Since left-wing intellectuals think the failure to build relationships with the world of Islam is the fault of the evil imperialist West, they naturally began to side more and more with the Palestinians, in their quest to terminate Israel.
Neo-cons are smart enough to have figured out that the left-wing intellectuals, including those who run policy for the Democrat party, want to solve a major problem of our age, namely getting along with Islam, by selling out Israel. (Check out Hillary and Bill's thoughts on the matter. Their true thoughts.) The left-wingers think that then Islam will blossom as a civilization, complete with its own Martin Luther to separate church and state. No need to have a strong military, either. Peace, Love, Woodstock, my Muslim brother.

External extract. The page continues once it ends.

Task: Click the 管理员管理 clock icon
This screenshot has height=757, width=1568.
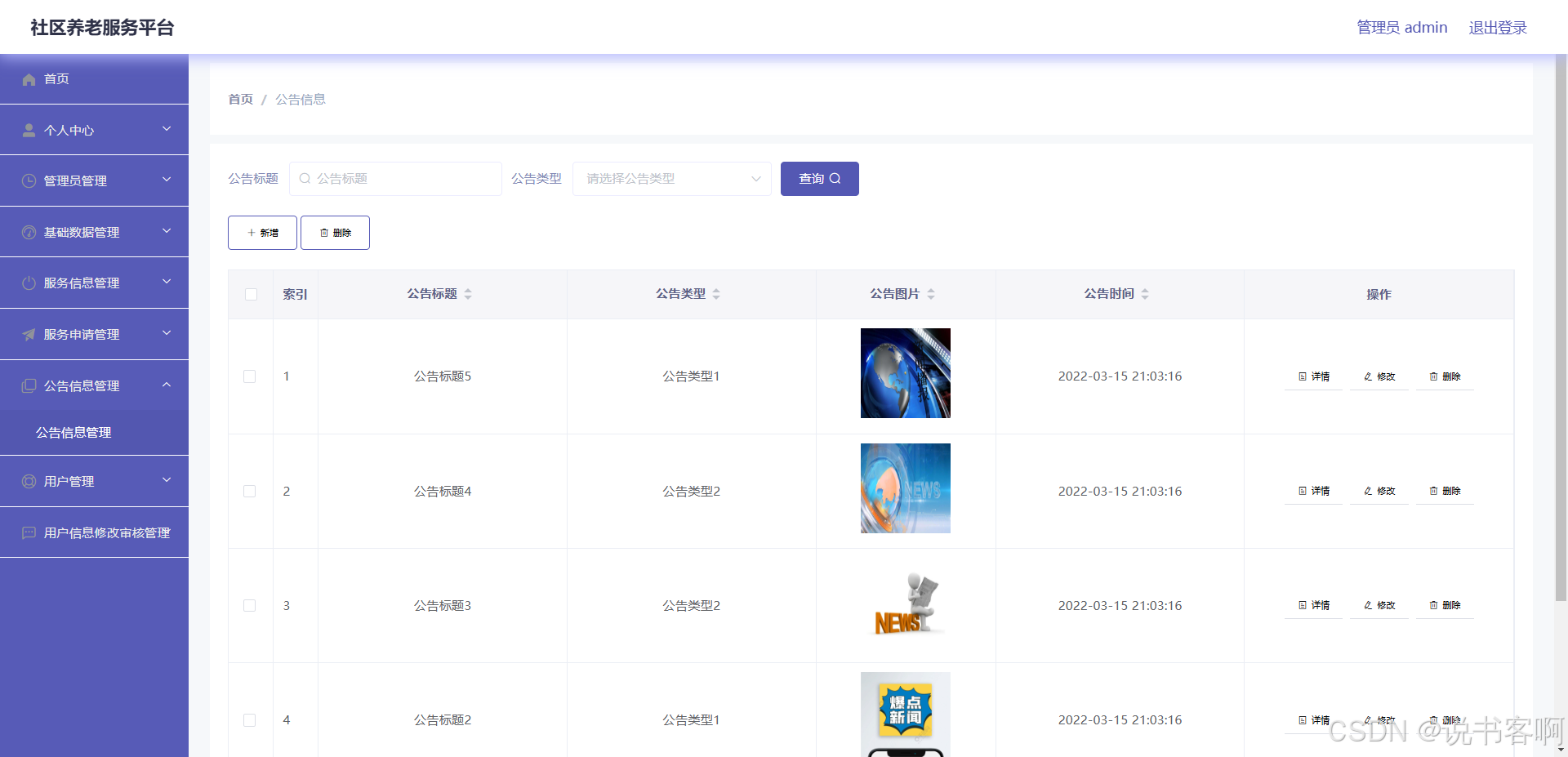Action: 29,180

The problem with neo-cons, IMHO, is that they still hanker after the respect of their former colleagues on the left, especially in academe and the media. Using their smarts, and their undoubted dialectic skills honed in combat on the left, they have zoomed to the top of foreign policy-making for the Republicans.
That, with a big grain of salt, will probably work. However, these neo-con people do worry one, with their occasional tendency to still slide back the left-wing domestic agenda, so they can hang out with their old socialist pals.
They create a vacuum where nothing matters. What rushes into this vacuum? The ways of Islam and the cultural ways of the 3rd world. Leftism and socialism too.
Excellent post. You are a scholar who could teach a lot better than the leftist, atheist, feminist and deconstructionist pigs feeding at the university trough.